What is a panic attack and why do we have them?

17 April 2022

Emeritus Professor Justin Kenardy from UQ’s School of Psychology explains panic attacks in this Sydney Morning Herald article.

Scary as they can be, panic attacks are actually common. Two in five Australians will have one at some point in their life, and they don’t only affect people with diagnosed anxiety disorders.

While symptoms vary, at their core they’re an expression of severe anxiety.

“So it’s almost no surprise it’s common because a condition of being alive is that you get anxious,” says Emeritus Professor Justin Kenardy.

A panic attack can’t be only mental, nor can it be exclusively physical, Kenardy says.

The two seem to be wrapped together in a vicious cycle.

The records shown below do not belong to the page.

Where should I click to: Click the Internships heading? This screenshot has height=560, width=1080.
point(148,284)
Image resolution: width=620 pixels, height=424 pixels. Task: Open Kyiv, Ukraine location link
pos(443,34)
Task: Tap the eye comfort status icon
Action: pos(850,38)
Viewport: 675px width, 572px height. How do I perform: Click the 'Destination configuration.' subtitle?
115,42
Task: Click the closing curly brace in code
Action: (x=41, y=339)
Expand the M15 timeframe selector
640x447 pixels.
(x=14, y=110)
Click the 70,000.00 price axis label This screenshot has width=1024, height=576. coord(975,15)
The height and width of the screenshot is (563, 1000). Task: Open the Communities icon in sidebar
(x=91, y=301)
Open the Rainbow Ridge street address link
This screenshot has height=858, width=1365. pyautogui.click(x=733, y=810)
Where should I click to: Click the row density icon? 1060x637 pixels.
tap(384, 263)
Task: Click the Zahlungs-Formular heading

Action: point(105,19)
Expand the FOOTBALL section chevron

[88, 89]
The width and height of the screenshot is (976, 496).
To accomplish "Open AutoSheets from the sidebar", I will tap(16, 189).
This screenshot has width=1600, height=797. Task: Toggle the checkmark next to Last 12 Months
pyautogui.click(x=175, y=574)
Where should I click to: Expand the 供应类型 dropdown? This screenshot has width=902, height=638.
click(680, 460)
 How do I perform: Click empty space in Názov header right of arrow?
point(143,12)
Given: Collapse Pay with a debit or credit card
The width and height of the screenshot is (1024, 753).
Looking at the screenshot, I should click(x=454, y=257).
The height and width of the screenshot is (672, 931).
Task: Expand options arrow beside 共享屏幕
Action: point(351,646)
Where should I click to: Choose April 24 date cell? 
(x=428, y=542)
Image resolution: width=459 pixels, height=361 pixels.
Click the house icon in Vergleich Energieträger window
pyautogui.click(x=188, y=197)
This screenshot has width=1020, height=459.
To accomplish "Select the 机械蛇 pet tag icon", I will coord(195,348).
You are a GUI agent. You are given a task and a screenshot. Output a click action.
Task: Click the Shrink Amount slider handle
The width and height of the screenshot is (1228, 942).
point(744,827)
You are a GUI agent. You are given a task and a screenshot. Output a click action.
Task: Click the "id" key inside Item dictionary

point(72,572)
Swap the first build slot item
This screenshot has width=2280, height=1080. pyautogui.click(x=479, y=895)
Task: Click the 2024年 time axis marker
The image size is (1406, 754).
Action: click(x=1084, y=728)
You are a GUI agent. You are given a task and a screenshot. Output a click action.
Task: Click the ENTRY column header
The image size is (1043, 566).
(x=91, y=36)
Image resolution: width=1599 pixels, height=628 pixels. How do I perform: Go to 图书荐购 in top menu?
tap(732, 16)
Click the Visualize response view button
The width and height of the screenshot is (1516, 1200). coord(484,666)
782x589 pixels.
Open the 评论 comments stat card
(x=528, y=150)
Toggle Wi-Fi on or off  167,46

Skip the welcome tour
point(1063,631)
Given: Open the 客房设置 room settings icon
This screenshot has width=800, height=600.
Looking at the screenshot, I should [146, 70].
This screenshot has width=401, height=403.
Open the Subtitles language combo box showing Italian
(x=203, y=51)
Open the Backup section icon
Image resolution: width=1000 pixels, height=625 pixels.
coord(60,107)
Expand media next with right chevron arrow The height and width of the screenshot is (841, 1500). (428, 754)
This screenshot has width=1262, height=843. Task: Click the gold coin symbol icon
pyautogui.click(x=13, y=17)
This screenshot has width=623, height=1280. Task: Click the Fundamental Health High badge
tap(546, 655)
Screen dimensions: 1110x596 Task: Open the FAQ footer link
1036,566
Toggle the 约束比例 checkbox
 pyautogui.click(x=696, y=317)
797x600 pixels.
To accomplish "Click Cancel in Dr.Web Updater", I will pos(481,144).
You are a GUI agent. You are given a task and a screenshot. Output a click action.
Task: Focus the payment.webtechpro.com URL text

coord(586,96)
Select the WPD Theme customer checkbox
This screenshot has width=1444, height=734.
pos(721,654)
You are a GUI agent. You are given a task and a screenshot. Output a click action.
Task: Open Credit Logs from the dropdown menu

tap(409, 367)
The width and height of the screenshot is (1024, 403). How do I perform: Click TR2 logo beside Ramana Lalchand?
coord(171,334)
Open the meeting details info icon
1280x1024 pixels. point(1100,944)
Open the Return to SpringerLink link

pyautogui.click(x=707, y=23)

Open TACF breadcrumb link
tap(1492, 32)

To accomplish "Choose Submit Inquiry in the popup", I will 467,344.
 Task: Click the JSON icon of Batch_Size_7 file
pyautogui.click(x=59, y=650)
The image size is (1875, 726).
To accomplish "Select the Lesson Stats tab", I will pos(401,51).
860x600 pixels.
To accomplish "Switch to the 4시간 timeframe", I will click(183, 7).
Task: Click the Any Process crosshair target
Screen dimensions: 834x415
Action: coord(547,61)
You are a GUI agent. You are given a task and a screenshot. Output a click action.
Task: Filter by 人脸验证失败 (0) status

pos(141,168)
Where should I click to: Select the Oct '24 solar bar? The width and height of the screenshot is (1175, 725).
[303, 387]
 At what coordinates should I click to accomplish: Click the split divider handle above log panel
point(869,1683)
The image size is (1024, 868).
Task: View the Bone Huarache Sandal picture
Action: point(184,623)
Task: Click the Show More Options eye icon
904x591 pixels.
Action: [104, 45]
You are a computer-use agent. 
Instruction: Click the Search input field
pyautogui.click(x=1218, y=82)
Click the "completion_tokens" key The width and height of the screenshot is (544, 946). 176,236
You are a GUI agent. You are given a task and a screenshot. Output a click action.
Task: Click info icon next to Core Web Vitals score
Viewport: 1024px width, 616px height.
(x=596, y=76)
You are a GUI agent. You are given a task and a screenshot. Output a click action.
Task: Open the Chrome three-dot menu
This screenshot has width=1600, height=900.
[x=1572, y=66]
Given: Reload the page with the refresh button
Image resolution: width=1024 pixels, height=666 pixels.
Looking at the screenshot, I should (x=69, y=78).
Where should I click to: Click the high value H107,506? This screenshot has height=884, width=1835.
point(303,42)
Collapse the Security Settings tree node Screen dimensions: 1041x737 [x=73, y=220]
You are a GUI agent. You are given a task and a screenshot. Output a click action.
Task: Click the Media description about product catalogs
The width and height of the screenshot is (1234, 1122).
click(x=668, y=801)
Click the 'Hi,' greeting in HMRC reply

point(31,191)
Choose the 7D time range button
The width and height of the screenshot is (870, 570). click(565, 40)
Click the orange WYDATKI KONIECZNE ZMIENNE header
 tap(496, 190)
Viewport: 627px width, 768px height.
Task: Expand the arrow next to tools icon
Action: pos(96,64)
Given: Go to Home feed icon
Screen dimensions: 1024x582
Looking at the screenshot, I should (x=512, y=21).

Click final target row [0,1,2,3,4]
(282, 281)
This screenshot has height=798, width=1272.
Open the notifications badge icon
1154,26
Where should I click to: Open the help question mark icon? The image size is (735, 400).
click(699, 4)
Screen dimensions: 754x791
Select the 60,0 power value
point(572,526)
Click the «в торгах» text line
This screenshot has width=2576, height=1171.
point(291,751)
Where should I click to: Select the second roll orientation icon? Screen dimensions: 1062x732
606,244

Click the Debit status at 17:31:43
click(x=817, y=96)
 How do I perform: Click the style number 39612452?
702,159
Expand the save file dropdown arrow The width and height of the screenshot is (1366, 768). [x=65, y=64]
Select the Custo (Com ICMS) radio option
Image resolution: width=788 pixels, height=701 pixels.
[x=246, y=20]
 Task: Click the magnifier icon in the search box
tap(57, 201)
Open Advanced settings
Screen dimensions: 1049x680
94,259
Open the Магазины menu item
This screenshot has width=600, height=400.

If a researcher asks somebody with anxiety to hyperventilate, they’re highly unlikely to manufacture a panic attack.

Kenardy is keen to clear up a common misconception that people who panic might be seen as not as effective, not as capable – and that couldn’t be further from the truth.

"People who panic are often the high-achievers … the ones who are really pushing themselves hard and expecting much from themselves,” he says, adding they perhaps overlook the psychological impact that the stress is having.

If you’re frequently under high stress – it could be due to work or the pandemic – you may be more easily tipped into a panic attack, too.

“Everyone’s capacity to manage stress differs and also changes constantly.

“This can be associated with your body’s – including your brain’s – inherited and learned capacity, and the changing demands you face.”